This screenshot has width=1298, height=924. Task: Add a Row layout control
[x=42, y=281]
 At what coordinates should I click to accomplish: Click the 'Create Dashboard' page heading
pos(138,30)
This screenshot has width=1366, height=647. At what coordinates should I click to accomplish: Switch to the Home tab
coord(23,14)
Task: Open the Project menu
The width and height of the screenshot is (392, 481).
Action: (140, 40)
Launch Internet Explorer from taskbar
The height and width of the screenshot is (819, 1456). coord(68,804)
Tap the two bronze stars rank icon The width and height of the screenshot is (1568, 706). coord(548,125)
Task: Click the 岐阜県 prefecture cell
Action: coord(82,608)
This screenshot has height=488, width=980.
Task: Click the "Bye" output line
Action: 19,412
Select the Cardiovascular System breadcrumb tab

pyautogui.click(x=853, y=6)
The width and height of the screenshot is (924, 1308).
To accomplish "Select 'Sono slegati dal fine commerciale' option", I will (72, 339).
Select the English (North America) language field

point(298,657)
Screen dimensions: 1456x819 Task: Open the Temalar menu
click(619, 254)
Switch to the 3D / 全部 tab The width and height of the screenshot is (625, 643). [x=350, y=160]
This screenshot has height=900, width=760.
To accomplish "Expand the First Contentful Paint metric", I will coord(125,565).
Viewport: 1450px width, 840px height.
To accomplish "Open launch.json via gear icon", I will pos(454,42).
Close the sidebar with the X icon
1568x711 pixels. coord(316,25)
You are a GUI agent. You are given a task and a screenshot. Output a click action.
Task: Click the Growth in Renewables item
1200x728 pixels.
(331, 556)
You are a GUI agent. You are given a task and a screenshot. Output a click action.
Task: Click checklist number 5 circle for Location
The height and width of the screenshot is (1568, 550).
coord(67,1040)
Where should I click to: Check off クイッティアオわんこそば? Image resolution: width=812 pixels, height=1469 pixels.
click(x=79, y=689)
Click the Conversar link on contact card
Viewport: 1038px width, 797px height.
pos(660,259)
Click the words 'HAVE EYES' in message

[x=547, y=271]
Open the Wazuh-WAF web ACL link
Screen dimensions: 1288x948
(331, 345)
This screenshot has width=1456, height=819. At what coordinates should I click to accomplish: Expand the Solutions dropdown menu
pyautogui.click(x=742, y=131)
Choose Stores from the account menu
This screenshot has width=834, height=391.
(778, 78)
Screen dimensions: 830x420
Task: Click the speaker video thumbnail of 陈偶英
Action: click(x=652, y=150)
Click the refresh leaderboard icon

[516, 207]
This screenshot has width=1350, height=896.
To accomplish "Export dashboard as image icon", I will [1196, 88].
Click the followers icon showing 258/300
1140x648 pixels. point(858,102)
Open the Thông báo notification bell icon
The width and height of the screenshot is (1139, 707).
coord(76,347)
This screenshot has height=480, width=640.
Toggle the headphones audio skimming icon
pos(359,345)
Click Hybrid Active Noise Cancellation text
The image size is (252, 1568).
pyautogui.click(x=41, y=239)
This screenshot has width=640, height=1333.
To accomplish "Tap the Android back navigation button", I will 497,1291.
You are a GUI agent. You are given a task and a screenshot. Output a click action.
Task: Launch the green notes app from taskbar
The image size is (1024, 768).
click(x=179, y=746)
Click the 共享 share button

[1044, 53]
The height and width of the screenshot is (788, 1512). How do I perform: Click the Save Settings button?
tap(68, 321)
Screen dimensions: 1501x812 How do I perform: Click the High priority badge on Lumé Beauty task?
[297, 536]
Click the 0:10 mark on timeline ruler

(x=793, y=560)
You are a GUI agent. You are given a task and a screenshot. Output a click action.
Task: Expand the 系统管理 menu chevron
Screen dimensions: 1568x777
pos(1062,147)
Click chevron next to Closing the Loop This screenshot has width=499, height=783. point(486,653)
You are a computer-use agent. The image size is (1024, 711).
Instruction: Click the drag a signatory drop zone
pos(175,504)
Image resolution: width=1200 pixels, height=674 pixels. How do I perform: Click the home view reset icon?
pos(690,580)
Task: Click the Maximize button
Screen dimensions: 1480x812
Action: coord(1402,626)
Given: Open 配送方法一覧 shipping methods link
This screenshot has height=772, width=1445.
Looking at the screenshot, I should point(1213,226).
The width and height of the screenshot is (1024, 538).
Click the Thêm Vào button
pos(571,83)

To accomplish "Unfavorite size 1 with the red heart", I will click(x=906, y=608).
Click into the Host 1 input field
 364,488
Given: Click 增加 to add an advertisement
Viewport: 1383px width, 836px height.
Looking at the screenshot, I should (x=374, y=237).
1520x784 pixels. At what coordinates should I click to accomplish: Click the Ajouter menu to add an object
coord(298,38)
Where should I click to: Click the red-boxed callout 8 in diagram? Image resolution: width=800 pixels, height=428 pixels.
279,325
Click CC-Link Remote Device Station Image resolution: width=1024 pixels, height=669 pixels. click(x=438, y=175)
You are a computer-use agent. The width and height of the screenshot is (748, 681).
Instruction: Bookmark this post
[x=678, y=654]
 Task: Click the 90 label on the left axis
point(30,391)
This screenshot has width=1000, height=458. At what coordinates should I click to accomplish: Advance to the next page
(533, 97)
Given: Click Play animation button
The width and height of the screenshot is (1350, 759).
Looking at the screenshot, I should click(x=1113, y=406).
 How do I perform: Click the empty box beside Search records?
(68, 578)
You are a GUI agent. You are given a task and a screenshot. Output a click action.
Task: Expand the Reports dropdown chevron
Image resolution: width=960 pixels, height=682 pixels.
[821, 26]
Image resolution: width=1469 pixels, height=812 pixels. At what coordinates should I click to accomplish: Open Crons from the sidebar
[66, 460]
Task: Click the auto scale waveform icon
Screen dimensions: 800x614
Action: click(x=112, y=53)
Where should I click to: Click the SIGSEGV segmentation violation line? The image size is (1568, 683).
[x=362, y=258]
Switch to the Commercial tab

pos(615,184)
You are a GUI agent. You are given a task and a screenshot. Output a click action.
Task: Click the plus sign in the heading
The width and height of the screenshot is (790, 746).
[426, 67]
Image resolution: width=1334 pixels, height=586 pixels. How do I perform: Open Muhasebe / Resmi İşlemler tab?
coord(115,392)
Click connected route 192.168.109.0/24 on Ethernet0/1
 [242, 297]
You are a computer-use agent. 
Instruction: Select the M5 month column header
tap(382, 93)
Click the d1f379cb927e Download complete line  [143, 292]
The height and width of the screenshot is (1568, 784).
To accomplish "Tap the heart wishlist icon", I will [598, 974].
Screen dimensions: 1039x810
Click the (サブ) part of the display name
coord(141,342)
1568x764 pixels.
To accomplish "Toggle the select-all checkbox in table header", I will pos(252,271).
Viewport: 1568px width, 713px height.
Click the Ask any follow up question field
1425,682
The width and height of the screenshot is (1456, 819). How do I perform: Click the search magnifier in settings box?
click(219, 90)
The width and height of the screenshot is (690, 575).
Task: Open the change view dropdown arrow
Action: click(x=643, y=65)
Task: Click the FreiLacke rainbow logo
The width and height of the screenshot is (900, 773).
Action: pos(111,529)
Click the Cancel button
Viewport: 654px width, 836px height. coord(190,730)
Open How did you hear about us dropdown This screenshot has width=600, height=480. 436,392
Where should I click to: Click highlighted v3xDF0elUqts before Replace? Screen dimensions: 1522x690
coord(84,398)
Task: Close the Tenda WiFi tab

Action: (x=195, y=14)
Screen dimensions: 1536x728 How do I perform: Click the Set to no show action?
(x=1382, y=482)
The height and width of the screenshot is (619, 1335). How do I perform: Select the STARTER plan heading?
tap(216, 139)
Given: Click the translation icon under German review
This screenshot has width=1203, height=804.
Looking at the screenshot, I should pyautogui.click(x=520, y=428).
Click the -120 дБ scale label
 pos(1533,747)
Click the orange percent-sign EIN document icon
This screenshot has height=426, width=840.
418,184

-------

Obiettivo. Ricopia l'intero elenco qui sopra riga per riga, senza cambiare nulla.

Risultato.
This screenshot has width=1298, height=924. Task: Add a Row layout control
[x=42, y=281]
 At what coordinates should I click to accomplish: Click the 'Create Dashboard' page heading
pos(138,30)
This screenshot has width=1366, height=647. At what coordinates should I click to accomplish: Switch to the Home tab
coord(23,14)
Task: Open the Project menu
The width and height of the screenshot is (392, 481).
Action: (140, 40)
Launch Internet Explorer from taskbar
The height and width of the screenshot is (819, 1456). coord(68,804)
Tap the two bronze stars rank icon The width and height of the screenshot is (1568, 706). coord(548,125)
Task: Click the 岐阜県 prefecture cell
Action: coord(82,608)
This screenshot has height=488, width=980.
Task: Click the "Bye" output line
Action: 19,412
Select the Cardiovascular System breadcrumb tab

pyautogui.click(x=853, y=6)
The width and height of the screenshot is (924, 1308).
To accomplish "Select 'Sono slegati dal fine commerciale' option", I will (72, 339).
Select the English (North America) language field

point(298,657)
Screen dimensions: 1456x819 Task: Open the Temalar menu
click(619, 254)
Switch to the 3D / 全部 tab The width and height of the screenshot is (625, 643). [x=350, y=160]
This screenshot has height=900, width=760.
To accomplish "Expand the First Contentful Paint metric", I will coord(125,565).
Viewport: 1450px width, 840px height.
To accomplish "Open launch.json via gear icon", I will pos(454,42).
Close the sidebar with the X icon
1568x711 pixels. coord(316,25)
You are a GUI agent. You are given a task and a screenshot. Output a click action.
Task: Click the Growth in Renewables item
1200x728 pixels.
(331, 556)
You are a GUI agent. You are given a task and a screenshot. Output a click action.
Task: Click checklist number 5 circle for Location
The height and width of the screenshot is (1568, 550).
coord(67,1040)
Where should I click to: Check off クイッティアオわんこそば? Image resolution: width=812 pixels, height=1469 pixels.
click(x=79, y=689)
Click the Conversar link on contact card
Viewport: 1038px width, 797px height.
pos(660,259)
Click the words 'HAVE EYES' in message

[x=547, y=271]
Open the Wazuh-WAF web ACL link
Screen dimensions: 1288x948
(331, 345)
This screenshot has width=1456, height=819. At what coordinates should I click to accomplish: Expand the Solutions dropdown menu
pyautogui.click(x=742, y=131)
Choose Stores from the account menu
This screenshot has width=834, height=391.
(778, 78)
Screen dimensions: 830x420
Task: Click the speaker video thumbnail of 陈偶英
Action: click(x=652, y=150)
Click the refresh leaderboard icon

[516, 207]
This screenshot has width=1350, height=896.
To accomplish "Export dashboard as image icon", I will [1196, 88].
Click the followers icon showing 258/300
1140x648 pixels. point(858,102)
Open the Thông báo notification bell icon
The width and height of the screenshot is (1139, 707).
coord(76,347)
This screenshot has height=480, width=640.
Toggle the headphones audio skimming icon
pos(359,345)
Click Hybrid Active Noise Cancellation text
The image size is (252, 1568).
pyautogui.click(x=41, y=239)
This screenshot has width=640, height=1333.
To accomplish "Tap the Android back navigation button", I will 497,1291.
You are a GUI agent. You are given a task and a screenshot. Output a click action.
Task: Launch the green notes app from taskbar
The image size is (1024, 768).
click(x=179, y=746)
Click the 共享 share button

[1044, 53]
The height and width of the screenshot is (788, 1512). How do I perform: Click the Save Settings button?
tap(68, 321)
Screen dimensions: 1501x812 How do I perform: Click the High priority badge on Lumé Beauty task?
[297, 536]
Click the 0:10 mark on timeline ruler

(x=793, y=560)
You are a GUI agent. You are given a task and a screenshot. Output a click action.
Task: Expand the 系统管理 menu chevron
Screen dimensions: 1568x777
pos(1062,147)
Click chevron next to Closing the Loop This screenshot has width=499, height=783. point(486,653)
You are a computer-use agent. The image size is (1024, 711).
Instruction: Click the drag a signatory drop zone
pos(175,504)
Image resolution: width=1200 pixels, height=674 pixels. How do I perform: Click the home view reset icon?
pos(690,580)
Task: Click the Maximize button
Screen dimensions: 1480x812
Action: coord(1402,626)
Given: Open 配送方法一覧 shipping methods link
This screenshot has height=772, width=1445.
Looking at the screenshot, I should point(1213,226).
The width and height of the screenshot is (1024, 538).
Click the Thêm Vào button
pos(571,83)

To accomplish "Unfavorite size 1 with the red heart", I will click(x=906, y=608).
Click into the Host 1 input field
 364,488
Given: Click 增加 to add an advertisement
Viewport: 1383px width, 836px height.
Looking at the screenshot, I should (x=374, y=237).
1520x784 pixels. At what coordinates should I click to accomplish: Click the Ajouter menu to add an object
coord(298,38)
Where should I click to: Click the red-boxed callout 8 in diagram? Image resolution: width=800 pixels, height=428 pixels.
279,325
Click CC-Link Remote Device Station Image resolution: width=1024 pixels, height=669 pixels. click(x=438, y=175)
You are a computer-use agent. The width and height of the screenshot is (748, 681).
Instruction: Bookmark this post
[x=678, y=654]
 Task: Click the 90 label on the left axis
point(30,391)
This screenshot has width=1000, height=458. At what coordinates should I click to accomplish: Advance to the next page
(533, 97)
Given: Click Play animation button
The width and height of the screenshot is (1350, 759).
Looking at the screenshot, I should click(x=1113, y=406).
 How do I perform: Click the empty box beside Search records?
(68, 578)
You are a GUI agent. You are given a task and a screenshot. Output a click action.
Task: Expand the Reports dropdown chevron
Image resolution: width=960 pixels, height=682 pixels.
[821, 26]
Image resolution: width=1469 pixels, height=812 pixels. At what coordinates should I click to accomplish: Open Crons from the sidebar
[66, 460]
Task: Click the auto scale waveform icon
Screen dimensions: 800x614
Action: click(x=112, y=53)
Where should I click to: Click the SIGSEGV segmentation violation line? The image size is (1568, 683).
[x=362, y=258]
Switch to the Commercial tab

pos(615,184)
You are a GUI agent. You are given a task and a screenshot. Output a click action.
Task: Click the plus sign in the heading
The width and height of the screenshot is (790, 746).
[426, 67]
Image resolution: width=1334 pixels, height=586 pixels. How do I perform: Open Muhasebe / Resmi İşlemler tab?
coord(115,392)
Click connected route 192.168.109.0/24 on Ethernet0/1
 [242, 297]
You are a computer-use agent. 
Instruction: Select the M5 month column header
tap(382, 93)
Click the d1f379cb927e Download complete line  [143, 292]
The height and width of the screenshot is (1568, 784).
To accomplish "Tap the heart wishlist icon", I will [598, 974].
Screen dimensions: 1039x810
Click the (サブ) part of the display name
coord(141,342)
1568x764 pixels.
To accomplish "Toggle the select-all checkbox in table header", I will pos(252,271).
Viewport: 1568px width, 713px height.
Click the Ask any follow up question field
1425,682
The width and height of the screenshot is (1456, 819). How do I perform: Click the search magnifier in settings box?
click(219, 90)
The width and height of the screenshot is (690, 575).
Task: Open the change view dropdown arrow
Action: click(x=643, y=65)
Task: Click the FreiLacke rainbow logo
The width and height of the screenshot is (900, 773).
Action: pos(111,529)
Click the Cancel button
Viewport: 654px width, 836px height. coord(190,730)
Open How did you hear about us dropdown This screenshot has width=600, height=480. 436,392
Where should I click to: Click highlighted v3xDF0elUqts before Replace? Screen dimensions: 1522x690
coord(84,398)
Task: Close the Tenda WiFi tab

Action: (x=195, y=14)
Screen dimensions: 1536x728 How do I perform: Click the Set to no show action?
(x=1382, y=482)
The height and width of the screenshot is (619, 1335). How do I perform: Select the STARTER plan heading?
tap(216, 139)
Given: Click the translation icon under German review
This screenshot has width=1203, height=804.
Looking at the screenshot, I should pyautogui.click(x=520, y=428).
Click the -120 дБ scale label
 pos(1533,747)
Click the orange percent-sign EIN document icon
This screenshot has height=426, width=840.
418,184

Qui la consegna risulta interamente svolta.